Hotel room rates in prime tourist locations in Thailand have been suffering due to an oversupply.
Hotels in the touristy cities of Bangkok, Phuket and Pattaya have had their rates suppressed for a number of years due to the oversupply of rooms.
Both international and local brands, especially in Bangkok, have had their rates frozen for some 10 years despite the increase in operational cost, said David Barrett, chief executive at Bangkok-based Premier Incoming Group Services.
According to statistics from Thailand’s Ministry of Tourism and Sports, the average occupancy rate of accommodation in the Central region – which includes Bangkok and Pattaya – in the first eight months of 2017 was 74 per cent. Meanwhile, in the south which includes Phuket, the average occupancy was 70.9 per cent.
Shreyash Shah, director of sales, MICE & leisure at Royal Cliff Hotels Group in Pattaya, said: “We would like to increase rates by five to seven per cent annually due to product upgrades and new facilities, but our rates have been stagnant for the last five years. Our selling rate is US$140++, but we wish we could sell at least 30 per cent higher. Our competition is the many unlicensed hotels in Pattaya. They are able to charge lower rates as they don’t pay licensing and hotel association fees.”

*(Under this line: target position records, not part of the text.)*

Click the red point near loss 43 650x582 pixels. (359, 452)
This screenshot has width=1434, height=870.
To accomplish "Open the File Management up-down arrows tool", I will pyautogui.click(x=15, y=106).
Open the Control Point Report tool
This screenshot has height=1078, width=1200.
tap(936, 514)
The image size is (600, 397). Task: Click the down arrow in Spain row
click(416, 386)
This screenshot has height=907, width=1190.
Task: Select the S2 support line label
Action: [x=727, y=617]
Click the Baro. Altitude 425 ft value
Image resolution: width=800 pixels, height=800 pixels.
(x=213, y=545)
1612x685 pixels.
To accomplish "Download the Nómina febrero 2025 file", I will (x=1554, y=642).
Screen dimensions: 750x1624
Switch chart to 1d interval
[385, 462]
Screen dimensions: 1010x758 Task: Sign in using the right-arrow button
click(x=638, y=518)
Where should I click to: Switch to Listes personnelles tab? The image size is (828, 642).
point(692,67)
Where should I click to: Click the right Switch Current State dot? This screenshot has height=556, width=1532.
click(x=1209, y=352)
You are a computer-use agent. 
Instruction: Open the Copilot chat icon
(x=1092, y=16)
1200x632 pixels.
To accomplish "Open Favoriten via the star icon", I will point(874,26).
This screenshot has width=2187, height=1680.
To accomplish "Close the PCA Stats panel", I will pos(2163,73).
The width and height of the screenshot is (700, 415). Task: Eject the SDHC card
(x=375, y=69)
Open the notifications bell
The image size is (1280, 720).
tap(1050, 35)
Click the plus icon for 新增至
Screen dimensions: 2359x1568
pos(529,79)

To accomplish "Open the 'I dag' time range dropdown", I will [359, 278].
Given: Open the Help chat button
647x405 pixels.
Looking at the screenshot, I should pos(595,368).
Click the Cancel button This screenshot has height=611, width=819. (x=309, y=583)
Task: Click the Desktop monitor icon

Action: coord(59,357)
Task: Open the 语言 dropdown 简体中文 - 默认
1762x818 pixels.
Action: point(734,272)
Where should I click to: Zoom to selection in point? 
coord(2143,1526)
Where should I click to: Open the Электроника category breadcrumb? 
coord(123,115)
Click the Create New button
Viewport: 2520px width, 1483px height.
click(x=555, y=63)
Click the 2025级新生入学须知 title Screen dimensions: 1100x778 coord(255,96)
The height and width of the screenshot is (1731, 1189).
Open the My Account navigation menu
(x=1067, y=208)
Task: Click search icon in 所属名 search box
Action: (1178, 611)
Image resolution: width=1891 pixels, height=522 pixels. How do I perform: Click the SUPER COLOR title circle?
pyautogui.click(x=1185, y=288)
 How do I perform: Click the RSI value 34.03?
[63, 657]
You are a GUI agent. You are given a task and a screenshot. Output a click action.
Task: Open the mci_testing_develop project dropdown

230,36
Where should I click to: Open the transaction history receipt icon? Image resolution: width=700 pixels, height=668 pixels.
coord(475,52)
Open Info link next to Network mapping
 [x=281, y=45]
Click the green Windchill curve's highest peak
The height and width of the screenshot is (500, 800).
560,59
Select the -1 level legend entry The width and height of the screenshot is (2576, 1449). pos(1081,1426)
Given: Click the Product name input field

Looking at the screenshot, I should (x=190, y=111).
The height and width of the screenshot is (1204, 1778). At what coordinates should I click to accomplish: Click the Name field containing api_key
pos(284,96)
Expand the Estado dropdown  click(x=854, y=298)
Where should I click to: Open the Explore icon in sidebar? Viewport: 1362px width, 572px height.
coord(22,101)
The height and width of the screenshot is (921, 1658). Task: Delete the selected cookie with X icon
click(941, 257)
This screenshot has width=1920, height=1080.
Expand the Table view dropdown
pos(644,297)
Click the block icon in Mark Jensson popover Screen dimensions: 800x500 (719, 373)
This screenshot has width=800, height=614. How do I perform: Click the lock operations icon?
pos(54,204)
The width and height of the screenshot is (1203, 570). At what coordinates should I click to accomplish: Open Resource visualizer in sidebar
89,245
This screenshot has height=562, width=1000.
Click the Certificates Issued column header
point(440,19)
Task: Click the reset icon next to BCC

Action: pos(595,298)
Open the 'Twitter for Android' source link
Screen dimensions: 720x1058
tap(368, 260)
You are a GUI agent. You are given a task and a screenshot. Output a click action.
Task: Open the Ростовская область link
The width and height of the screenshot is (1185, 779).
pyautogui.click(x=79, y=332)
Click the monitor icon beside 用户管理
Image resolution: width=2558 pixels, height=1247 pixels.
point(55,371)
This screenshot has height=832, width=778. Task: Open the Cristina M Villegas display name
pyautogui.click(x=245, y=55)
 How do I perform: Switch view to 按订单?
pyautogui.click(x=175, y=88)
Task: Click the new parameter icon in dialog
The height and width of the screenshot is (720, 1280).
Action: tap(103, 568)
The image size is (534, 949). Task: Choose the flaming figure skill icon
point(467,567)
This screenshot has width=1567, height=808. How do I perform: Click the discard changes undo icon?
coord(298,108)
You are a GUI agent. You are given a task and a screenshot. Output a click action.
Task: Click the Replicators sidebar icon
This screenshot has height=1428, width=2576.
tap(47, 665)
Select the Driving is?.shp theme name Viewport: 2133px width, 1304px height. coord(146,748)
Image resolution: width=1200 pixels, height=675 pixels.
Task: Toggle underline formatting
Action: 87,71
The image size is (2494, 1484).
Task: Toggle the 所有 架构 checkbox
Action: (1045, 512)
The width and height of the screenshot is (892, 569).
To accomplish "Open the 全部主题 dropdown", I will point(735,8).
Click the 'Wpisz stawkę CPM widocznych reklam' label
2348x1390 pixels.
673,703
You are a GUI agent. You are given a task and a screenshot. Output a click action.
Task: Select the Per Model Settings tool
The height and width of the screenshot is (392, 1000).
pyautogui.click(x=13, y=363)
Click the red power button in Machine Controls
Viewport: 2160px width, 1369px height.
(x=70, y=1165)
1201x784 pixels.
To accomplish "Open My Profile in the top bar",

Bangkok Marriott Marquis Queen’s Park cluster assistant director of sales – Indian Subcontinent, Arjun Sood, said: “The market is so competitive that a hotel can lose price sensitive groups to a competitor for a mere 300 baht (US$9) difference.
“We are at an advantage as we have a monopoly for groups that require 300 to 400 rooms as we have an inventory of 1,360 rooms. However, there is competition for mid-range groups that are looking for 100 to 150 rooms,” he added.
Barrett opined: “A solution could be to regulate new hotel development. However, I can’t see that happening, given the fairly relaxed approach by authorities. It’s also impossible for hotels to regulate rates among themselves, and undesirable, too.”